Calls for medical assistance are not unusual in schools. In the last month, an ambulance has been called once to Shiver School and twice to Northside Elementary School, the superintendent says. “If they’d had this badge, all they’d have to do is press a button,” Gilliard points out. School nurses will also be notified when and where medical emergencies are declared using the new security program.
In addition to the notification, strobe lights will be installed to quietly alert the school to the location of the emergency. The school system can also arm a verbal alarm that will broadcast a prerecorded message in the event of a lockdown, or to explain that a medical emergency is taking place and the location of the emergency.
Gilliard says this is a quick way to communicate in a time of need, and the system is not reliant on cellular networks, wifi or electricity.
Cost of the system is $30,000 per school, according to the superintendent, the exact amount allocated by the legislators to each school in the state. Grady County is also installing the system at the board of education office, an additional cost of $12,500. That expense will come out of the school system’s general fund or ESPLOST, Gilliard says.
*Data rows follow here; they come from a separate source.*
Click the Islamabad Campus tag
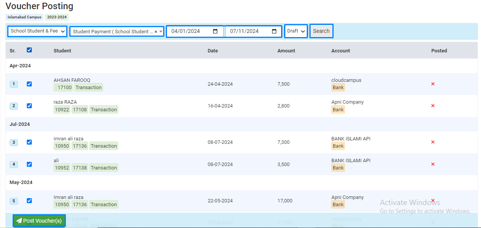 pyautogui.click(x=25, y=17)
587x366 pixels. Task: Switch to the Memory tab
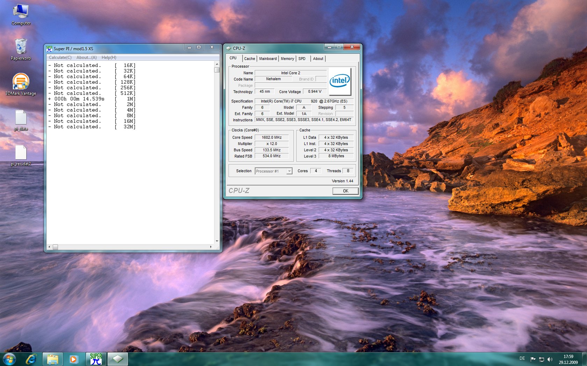coord(287,59)

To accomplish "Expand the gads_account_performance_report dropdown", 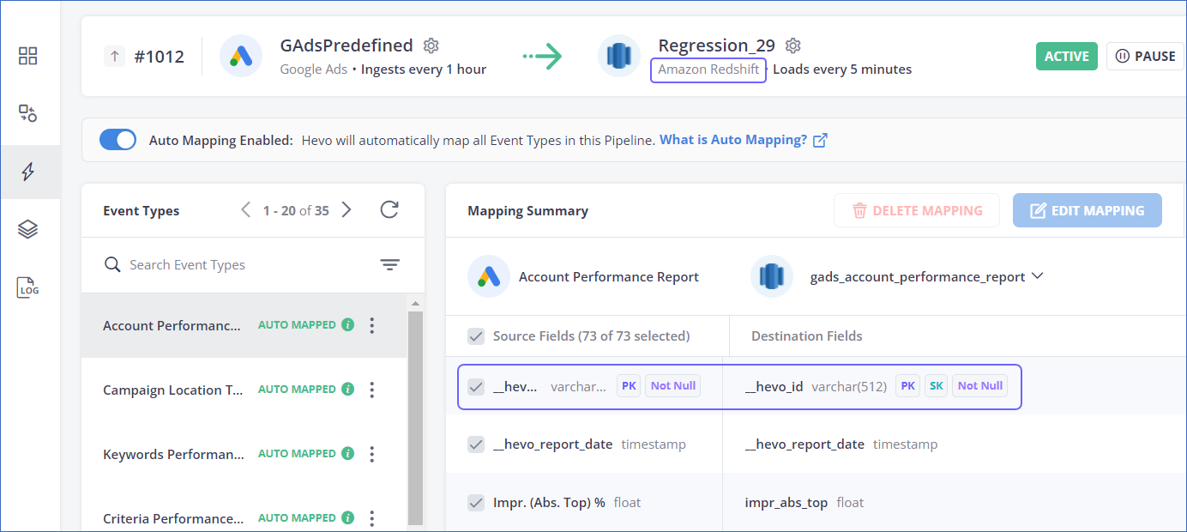I will (x=1038, y=276).
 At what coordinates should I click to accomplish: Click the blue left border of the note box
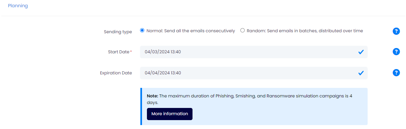tap(141, 107)
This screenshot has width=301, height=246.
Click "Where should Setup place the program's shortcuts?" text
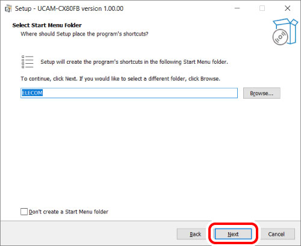(x=84, y=34)
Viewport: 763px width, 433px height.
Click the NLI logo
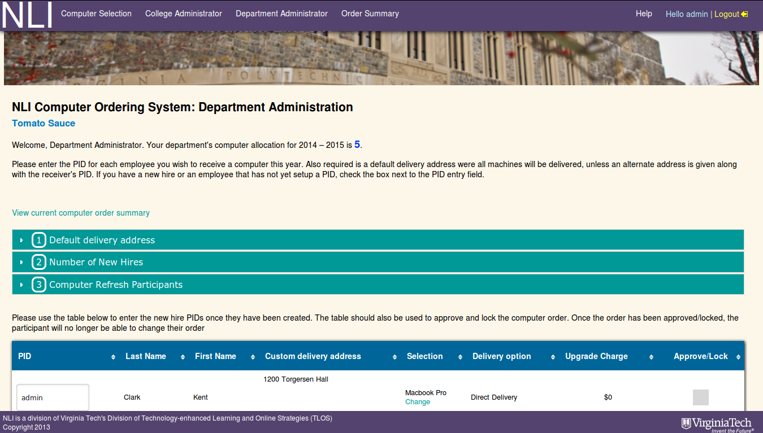pyautogui.click(x=27, y=15)
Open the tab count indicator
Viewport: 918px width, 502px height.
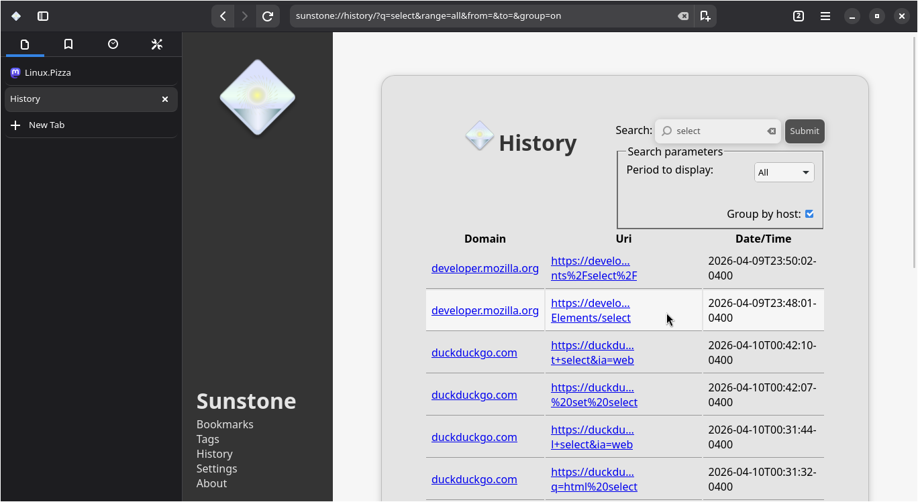point(799,16)
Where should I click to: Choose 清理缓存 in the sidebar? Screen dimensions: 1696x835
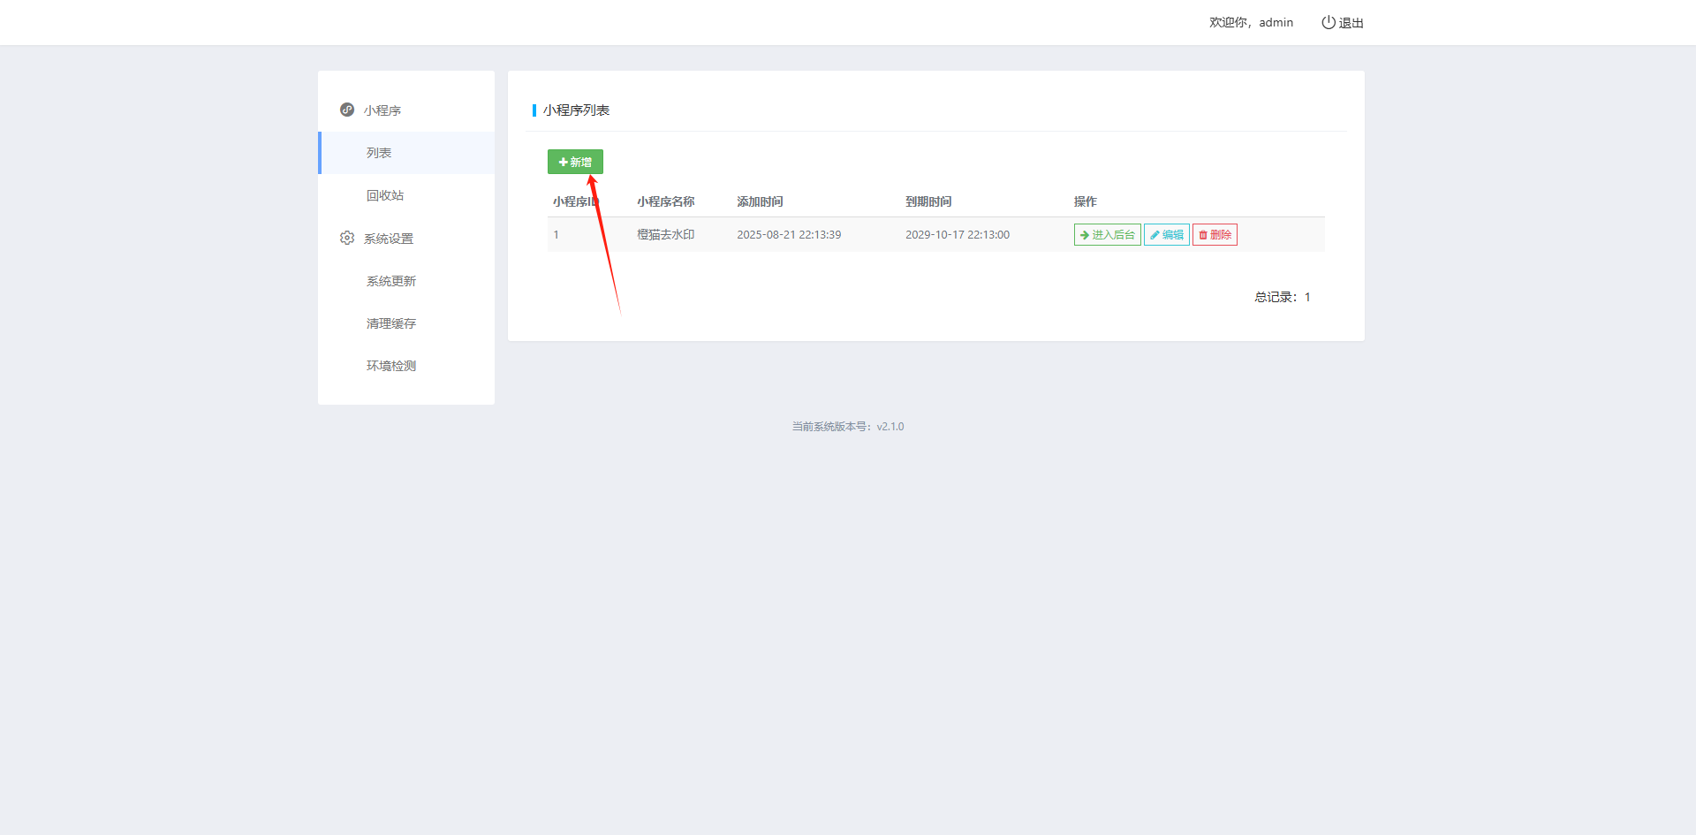tap(391, 323)
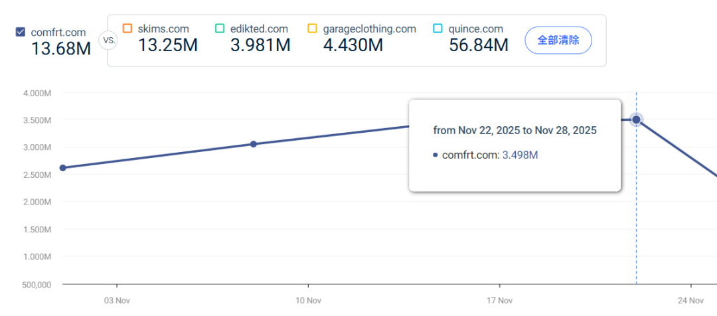The height and width of the screenshot is (316, 717).
Task: Check the yellow garageclothing.com checkbox
Action: click(x=312, y=29)
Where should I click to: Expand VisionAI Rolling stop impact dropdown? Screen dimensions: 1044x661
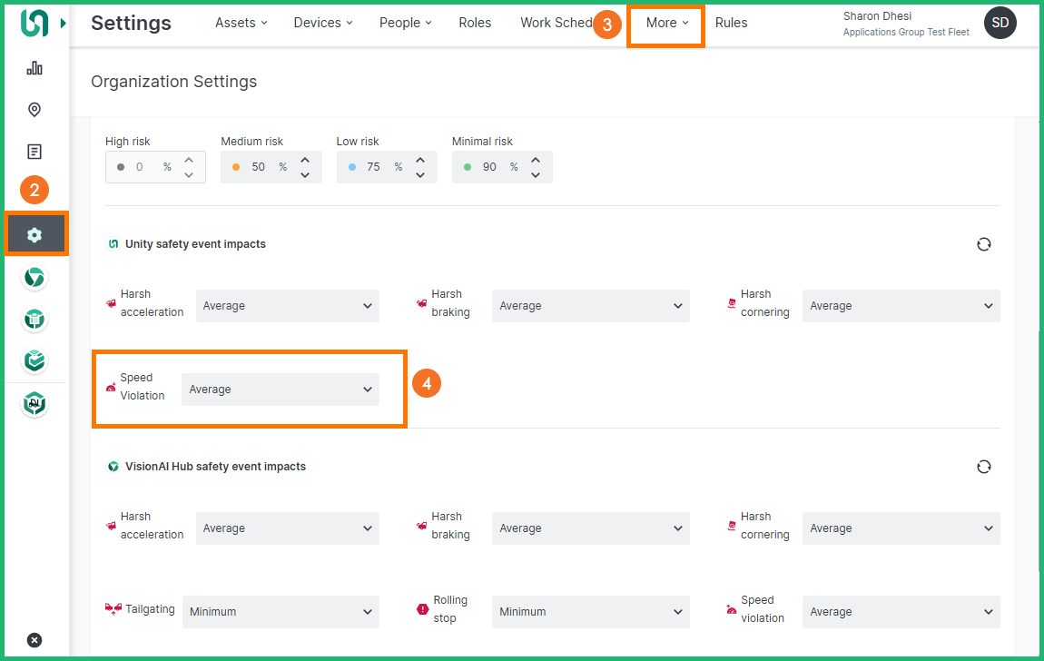pyautogui.click(x=590, y=612)
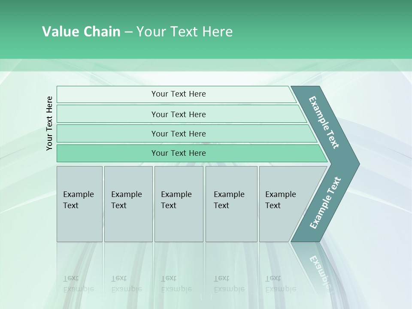Select the "Your Text Here" part of the title
The image size is (412, 309).
(185, 32)
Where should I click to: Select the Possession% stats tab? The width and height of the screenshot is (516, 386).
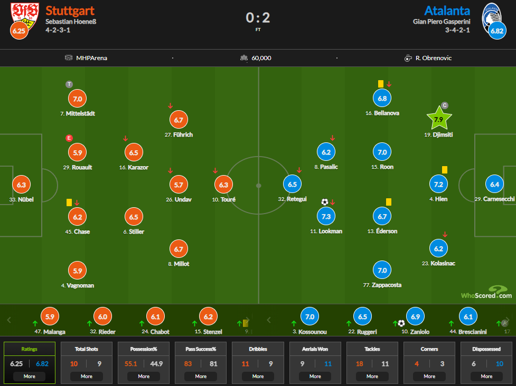pos(144,363)
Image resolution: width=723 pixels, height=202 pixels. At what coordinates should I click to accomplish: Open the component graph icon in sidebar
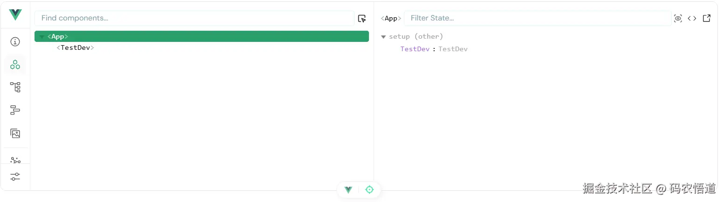coord(15,160)
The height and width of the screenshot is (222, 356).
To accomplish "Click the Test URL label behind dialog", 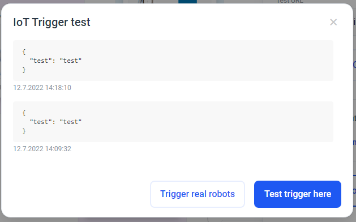I will [x=290, y=1].
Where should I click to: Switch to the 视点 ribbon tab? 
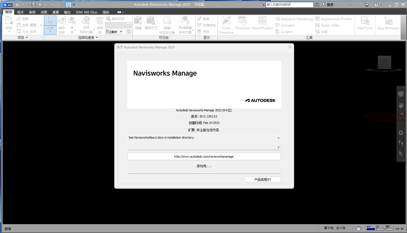point(20,12)
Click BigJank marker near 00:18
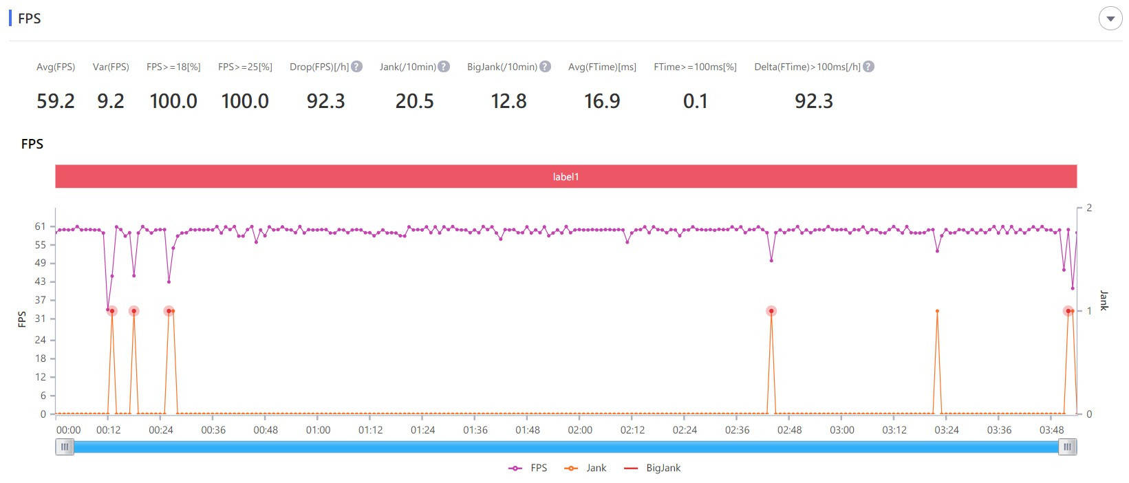The height and width of the screenshot is (483, 1129). pos(133,311)
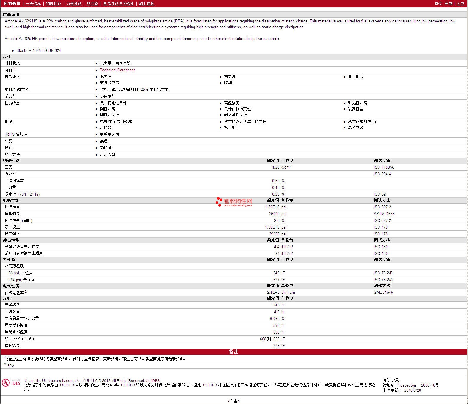Click the <广告> label at the page bottom
Image resolution: width=468 pixels, height=404 pixels.
[233, 401]

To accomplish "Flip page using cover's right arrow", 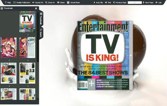I will (131, 56).
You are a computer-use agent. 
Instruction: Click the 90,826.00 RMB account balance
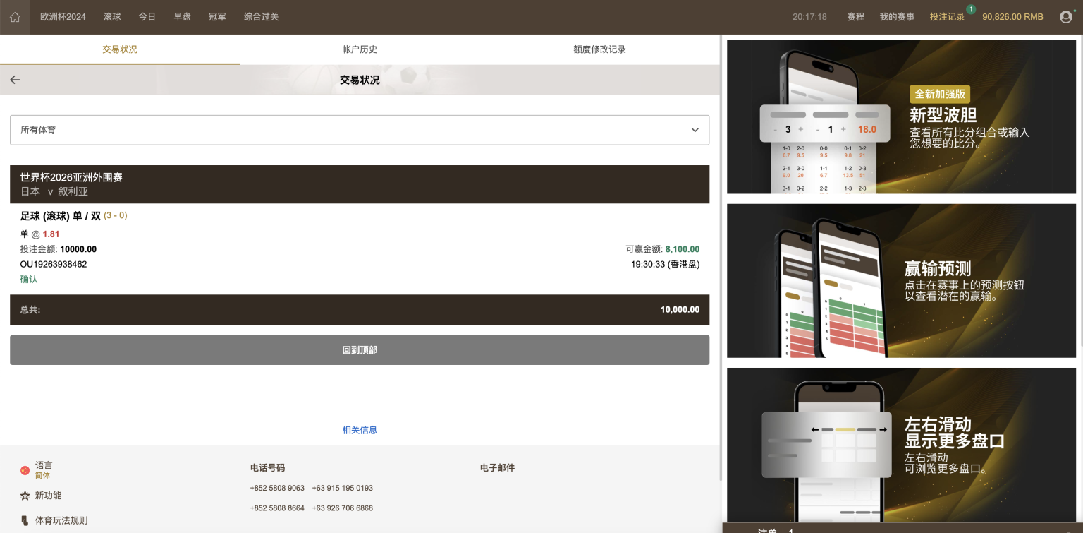(x=1012, y=17)
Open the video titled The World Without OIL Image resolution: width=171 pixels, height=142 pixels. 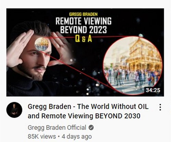click(88, 111)
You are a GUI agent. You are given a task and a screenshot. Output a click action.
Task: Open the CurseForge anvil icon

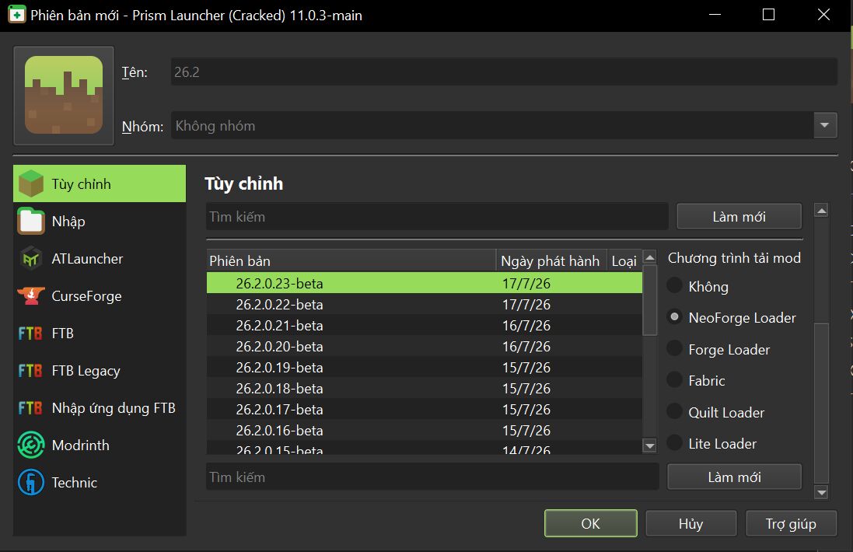(31, 296)
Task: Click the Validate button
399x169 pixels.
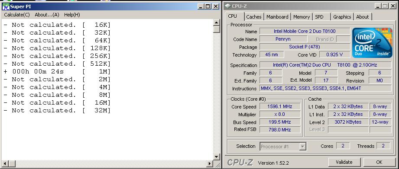Action: (x=344, y=162)
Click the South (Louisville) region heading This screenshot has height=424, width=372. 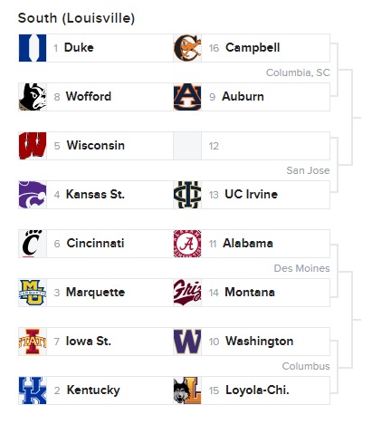coord(76,18)
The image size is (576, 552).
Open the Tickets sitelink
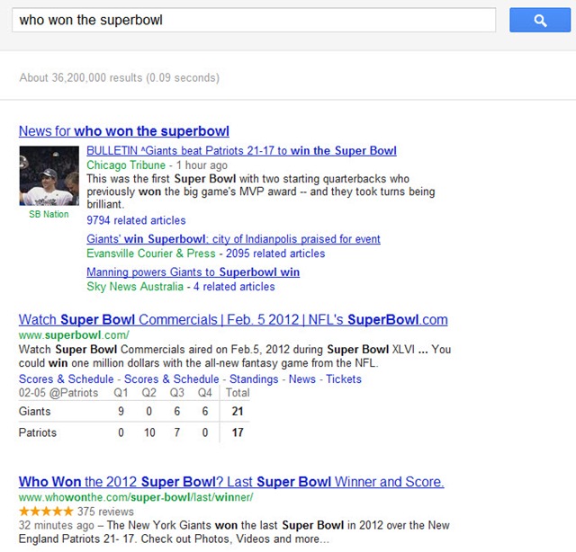pyautogui.click(x=344, y=379)
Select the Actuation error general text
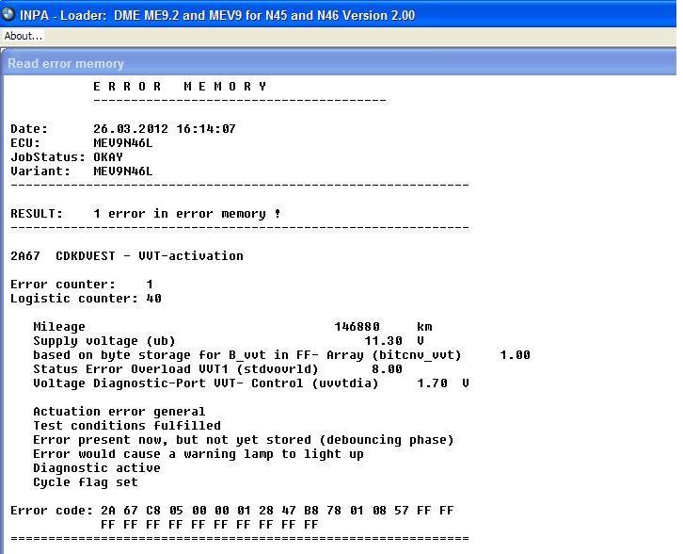 tap(119, 412)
The Grady County Board of Education approved the security system during a special called meeting Thursday morning on a vote of 3-0, with Chairman Jeff Worsham, and board members John White and Derrick Majors voting affirmatively. Laura Register was unable to attend the meeting and Teresa Gee Hardy participated by telephone but was unable to vote since she was not there in person. Gilliard says both Hardy and Register had told him earlier that they supported the project.
The security program is a product of Centegix, a Georgia company based in Atlanta. Gilliard says he expects the program to be up and running in Grady County schools before the end of the calendar year.